■ WHAT YOU NEED TO DO:
1. In the passage on Uganda's National Environment Act, rewrite the section from "Background & Key" up to and including "the final law.", substituting "campaign groups" for "advocacy groups".
2. Can you copy the records from the line with "The image size is (640, 734)." up to and including the line with "click(540, 215)", keeping the requests and multiplying every coordinate in the answers by 1.15, rounded to whole numbers with halves rounded up?

■ SELECTED PASSAGE:

----

Summary
In March 2019, Uganda enacted the National Environment Act, 2019, the first nation in Africa to recognize the rights of Nature in national legislation. Under Section 4, the law declares that “Nature has the right to exist, persist, maintain and regenerate its vital cycles, structure, functions and its processes in evolution.” The Act also provides that any person may bring a legal action before a competent court for infringement of nature’s rights.
Background & Key Provisions
The National Environmental Act of 2019 revamped Uganda’s 24-year-old environmental laws. Uganda’s previous environmental framework was the National Environment Act of 1995, which emphasized pollution control, environmental permits, and state duties, but lacked explicit recognition of nature’s rights. For years, environmental advocacy groups including Advocates for Natural Resources and Development (ANARDE), NAPE, AFRICE, and Gaia Foundation pushed for a more robust legal paradigm that recognizes nature itself as a rights-holder. During parliamentary debate on the new environmental bill, those groups succeeded in inserting the “Rights of Nature” clause (Section 4) into the final law.

----

■ EXERCISE MATERIAL:

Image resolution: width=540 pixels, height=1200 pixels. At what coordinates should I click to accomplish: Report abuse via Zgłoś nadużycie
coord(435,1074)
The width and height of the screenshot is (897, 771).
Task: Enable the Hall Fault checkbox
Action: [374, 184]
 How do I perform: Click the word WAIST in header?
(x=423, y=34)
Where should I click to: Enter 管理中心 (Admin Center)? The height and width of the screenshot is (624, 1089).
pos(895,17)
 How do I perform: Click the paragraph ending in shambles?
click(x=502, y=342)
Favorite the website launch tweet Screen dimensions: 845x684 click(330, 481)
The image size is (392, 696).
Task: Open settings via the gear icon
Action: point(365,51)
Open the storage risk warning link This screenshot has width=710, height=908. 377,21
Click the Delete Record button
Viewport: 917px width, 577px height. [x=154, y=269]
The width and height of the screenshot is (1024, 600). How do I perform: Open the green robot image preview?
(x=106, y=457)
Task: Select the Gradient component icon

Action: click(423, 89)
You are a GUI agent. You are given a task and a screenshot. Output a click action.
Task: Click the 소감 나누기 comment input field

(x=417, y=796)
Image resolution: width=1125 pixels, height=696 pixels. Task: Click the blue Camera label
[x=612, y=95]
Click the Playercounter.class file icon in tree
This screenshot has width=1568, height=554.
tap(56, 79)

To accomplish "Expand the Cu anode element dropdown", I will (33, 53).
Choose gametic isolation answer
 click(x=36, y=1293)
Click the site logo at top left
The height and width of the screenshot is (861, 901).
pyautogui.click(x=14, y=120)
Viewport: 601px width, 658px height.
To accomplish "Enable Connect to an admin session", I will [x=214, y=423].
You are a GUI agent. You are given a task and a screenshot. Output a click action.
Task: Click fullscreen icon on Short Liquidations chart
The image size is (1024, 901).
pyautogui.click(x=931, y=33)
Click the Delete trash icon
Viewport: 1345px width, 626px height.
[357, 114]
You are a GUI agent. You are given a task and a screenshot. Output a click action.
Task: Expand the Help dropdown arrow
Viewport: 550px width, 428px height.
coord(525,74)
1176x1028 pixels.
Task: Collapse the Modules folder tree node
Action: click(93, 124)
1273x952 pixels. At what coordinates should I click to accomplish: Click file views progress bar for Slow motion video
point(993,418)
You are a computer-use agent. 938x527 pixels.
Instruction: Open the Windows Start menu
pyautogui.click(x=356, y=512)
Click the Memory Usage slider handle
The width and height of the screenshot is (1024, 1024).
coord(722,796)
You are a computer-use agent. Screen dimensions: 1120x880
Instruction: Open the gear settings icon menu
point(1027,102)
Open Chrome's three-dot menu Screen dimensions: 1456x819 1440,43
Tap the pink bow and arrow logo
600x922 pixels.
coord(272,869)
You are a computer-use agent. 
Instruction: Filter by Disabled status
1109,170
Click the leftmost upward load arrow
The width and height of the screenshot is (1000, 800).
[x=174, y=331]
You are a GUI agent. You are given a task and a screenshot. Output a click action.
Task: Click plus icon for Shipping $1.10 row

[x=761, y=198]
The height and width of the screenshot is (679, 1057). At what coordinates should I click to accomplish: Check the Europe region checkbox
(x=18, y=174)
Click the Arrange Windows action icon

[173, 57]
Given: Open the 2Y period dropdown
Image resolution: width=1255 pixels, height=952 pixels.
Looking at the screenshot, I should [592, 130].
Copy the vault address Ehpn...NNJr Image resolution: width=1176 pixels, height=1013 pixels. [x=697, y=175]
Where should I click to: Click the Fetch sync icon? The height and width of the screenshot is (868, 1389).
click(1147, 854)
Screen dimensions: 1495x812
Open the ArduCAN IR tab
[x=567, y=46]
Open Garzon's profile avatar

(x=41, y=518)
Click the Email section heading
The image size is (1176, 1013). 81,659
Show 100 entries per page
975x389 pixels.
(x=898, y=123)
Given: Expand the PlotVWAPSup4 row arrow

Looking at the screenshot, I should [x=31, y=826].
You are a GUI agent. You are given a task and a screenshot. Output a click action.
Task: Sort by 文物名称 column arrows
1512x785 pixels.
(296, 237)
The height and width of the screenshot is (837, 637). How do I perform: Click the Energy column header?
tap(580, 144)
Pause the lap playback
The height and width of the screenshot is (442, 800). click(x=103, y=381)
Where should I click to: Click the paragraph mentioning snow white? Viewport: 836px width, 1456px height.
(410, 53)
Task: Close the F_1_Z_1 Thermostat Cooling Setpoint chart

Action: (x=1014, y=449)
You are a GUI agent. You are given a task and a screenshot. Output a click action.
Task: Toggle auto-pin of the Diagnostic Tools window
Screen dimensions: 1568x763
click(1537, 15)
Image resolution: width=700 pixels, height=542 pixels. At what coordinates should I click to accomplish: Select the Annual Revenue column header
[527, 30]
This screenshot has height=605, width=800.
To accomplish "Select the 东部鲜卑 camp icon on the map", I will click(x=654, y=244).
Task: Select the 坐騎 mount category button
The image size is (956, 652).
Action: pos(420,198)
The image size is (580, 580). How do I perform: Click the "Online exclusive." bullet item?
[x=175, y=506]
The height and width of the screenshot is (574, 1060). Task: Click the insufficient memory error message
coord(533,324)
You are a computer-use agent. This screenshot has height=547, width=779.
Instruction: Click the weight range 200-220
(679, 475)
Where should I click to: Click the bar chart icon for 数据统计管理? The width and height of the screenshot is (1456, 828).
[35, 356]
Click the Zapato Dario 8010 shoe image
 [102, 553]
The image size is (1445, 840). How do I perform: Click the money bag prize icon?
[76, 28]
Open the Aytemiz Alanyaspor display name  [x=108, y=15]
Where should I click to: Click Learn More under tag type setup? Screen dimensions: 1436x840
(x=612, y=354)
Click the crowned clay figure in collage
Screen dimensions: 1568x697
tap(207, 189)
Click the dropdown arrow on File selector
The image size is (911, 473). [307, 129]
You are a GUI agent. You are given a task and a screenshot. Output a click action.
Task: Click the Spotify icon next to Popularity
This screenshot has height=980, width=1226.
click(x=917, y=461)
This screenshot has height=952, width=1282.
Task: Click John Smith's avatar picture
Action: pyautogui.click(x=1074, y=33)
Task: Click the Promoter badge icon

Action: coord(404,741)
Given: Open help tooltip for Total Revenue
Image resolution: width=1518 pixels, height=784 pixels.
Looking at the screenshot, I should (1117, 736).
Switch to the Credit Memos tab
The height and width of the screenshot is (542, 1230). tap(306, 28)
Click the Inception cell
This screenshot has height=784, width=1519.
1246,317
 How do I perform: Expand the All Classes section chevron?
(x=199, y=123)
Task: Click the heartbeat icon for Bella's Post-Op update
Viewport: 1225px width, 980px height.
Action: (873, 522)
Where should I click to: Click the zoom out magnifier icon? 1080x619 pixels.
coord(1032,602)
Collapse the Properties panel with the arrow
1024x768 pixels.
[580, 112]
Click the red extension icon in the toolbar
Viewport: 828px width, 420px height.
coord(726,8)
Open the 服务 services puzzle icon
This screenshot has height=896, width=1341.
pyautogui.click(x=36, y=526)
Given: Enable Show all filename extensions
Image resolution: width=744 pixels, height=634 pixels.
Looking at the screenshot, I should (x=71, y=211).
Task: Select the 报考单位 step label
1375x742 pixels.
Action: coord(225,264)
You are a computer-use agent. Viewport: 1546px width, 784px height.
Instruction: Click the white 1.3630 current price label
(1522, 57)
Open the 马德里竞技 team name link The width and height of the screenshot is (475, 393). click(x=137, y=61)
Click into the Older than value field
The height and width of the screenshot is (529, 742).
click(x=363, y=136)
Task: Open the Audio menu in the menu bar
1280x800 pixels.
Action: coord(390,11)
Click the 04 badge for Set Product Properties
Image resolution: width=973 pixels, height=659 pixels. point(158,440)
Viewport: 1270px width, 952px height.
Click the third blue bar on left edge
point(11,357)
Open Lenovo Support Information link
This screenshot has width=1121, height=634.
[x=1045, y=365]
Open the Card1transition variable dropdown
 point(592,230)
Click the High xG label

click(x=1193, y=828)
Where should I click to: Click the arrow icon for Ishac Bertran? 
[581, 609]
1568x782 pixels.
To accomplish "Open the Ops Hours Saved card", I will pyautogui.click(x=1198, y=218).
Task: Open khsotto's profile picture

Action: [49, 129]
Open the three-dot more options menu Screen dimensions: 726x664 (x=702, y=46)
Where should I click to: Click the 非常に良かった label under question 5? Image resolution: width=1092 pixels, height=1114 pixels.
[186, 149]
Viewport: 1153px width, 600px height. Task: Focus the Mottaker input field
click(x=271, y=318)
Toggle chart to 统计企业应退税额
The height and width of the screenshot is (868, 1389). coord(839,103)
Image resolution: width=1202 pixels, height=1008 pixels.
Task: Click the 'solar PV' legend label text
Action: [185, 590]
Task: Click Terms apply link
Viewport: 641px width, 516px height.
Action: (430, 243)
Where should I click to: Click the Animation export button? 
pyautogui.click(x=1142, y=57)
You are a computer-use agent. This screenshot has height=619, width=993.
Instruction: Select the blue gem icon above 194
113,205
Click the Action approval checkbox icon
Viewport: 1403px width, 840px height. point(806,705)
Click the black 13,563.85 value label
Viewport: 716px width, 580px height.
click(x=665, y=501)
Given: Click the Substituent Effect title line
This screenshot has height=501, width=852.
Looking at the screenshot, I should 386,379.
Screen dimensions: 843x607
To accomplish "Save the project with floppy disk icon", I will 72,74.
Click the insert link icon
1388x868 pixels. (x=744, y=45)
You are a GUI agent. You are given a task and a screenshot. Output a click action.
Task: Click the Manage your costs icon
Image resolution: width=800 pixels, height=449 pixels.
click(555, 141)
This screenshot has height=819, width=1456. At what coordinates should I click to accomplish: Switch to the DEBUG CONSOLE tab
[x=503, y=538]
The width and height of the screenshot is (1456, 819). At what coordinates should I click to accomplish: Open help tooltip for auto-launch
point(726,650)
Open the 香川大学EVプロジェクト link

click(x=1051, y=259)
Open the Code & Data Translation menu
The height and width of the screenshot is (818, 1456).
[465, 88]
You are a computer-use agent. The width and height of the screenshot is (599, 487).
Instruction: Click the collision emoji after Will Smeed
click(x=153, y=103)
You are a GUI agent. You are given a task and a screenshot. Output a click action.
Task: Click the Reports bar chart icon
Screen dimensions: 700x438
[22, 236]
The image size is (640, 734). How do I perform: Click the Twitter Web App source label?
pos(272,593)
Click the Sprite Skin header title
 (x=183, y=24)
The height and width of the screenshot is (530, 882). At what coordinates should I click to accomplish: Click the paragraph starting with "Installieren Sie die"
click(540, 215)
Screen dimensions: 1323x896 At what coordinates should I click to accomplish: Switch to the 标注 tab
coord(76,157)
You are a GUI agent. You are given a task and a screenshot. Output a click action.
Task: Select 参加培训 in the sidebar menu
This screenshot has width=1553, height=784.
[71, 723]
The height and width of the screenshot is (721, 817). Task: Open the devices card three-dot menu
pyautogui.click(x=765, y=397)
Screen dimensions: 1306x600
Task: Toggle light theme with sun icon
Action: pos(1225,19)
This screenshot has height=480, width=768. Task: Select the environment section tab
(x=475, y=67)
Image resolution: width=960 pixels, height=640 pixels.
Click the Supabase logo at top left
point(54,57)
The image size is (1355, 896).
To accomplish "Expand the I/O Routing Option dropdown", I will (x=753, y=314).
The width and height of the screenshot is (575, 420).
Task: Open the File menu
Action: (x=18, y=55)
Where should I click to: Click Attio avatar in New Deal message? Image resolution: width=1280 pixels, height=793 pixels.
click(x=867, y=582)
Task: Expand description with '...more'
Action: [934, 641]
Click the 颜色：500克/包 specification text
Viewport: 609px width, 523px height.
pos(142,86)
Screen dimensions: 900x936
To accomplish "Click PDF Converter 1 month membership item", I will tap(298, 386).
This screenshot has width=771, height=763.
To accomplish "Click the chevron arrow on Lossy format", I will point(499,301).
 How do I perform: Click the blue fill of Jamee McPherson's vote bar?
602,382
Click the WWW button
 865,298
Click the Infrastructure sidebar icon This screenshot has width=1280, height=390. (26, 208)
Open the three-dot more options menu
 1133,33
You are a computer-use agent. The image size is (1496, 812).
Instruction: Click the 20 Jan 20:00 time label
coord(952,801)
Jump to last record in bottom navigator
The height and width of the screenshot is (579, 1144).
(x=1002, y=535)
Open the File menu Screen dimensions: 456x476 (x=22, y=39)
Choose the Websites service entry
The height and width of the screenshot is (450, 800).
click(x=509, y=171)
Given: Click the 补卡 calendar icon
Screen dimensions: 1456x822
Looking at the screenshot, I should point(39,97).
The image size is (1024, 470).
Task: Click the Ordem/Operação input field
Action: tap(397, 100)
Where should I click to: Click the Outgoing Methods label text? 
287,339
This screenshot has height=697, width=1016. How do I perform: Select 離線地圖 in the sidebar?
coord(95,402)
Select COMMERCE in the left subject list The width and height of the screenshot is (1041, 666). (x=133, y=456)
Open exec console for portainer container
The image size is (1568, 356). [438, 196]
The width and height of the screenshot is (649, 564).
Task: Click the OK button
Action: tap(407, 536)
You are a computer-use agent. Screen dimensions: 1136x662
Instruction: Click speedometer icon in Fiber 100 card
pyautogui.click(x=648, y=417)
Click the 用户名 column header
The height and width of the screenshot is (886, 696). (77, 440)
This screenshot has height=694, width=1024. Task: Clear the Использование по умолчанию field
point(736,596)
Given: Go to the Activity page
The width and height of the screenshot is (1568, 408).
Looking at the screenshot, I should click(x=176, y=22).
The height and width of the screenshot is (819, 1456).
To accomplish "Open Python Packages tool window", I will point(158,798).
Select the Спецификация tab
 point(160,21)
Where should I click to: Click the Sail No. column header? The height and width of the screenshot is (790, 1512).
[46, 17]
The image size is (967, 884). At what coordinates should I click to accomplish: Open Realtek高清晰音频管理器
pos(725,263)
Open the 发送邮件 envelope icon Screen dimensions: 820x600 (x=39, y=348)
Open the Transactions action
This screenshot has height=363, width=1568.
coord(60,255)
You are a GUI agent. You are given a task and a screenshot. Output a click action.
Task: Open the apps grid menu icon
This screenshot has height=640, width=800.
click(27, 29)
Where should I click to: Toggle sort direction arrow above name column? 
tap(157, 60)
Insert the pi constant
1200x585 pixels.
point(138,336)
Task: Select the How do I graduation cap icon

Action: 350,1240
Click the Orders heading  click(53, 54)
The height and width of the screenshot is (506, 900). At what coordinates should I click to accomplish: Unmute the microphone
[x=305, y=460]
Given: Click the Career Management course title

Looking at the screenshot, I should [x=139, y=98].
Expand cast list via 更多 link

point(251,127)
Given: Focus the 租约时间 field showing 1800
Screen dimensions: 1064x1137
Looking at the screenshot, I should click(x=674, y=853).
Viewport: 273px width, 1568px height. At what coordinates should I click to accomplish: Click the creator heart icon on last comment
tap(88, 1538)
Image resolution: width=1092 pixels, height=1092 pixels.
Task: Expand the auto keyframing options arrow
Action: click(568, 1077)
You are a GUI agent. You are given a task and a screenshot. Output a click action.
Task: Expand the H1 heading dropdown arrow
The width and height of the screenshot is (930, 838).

----

■ WORKED ANSWERS:
1.
Background & Key Provisions
The National Environmental Act of 2019 revamped Uganda’s 24-year-old environmental laws. Uganda’s previous environmental framework was the National Environment Act of 1995, which emphasized pollution control, environmental permits, and state duties, but lacked explicit recognition of nature’s rights. For years, environmental campaign groups including Advocates for Natural Resources and Development (ANARDE), NAPE, AFRICE, and Gaia Foundation pushed for a more robust legal paradigm that recognizes nature itself as a rights-holder. During parliamentary debate on the new environmental bill, those groups succeeded in inserting the “Rights of Nature” clause (Section 4) into the final law.

2.
The image size is (640, 734). How do I perform: Click the Twitter Web App source label?
pos(313,682)
Click the Sprite Skin header title
 (x=210, y=28)
The height and width of the screenshot is (530, 882). At what coordinates should I click to accomplish: Click the paragraph starting with "Installieren Sie die"
click(621, 247)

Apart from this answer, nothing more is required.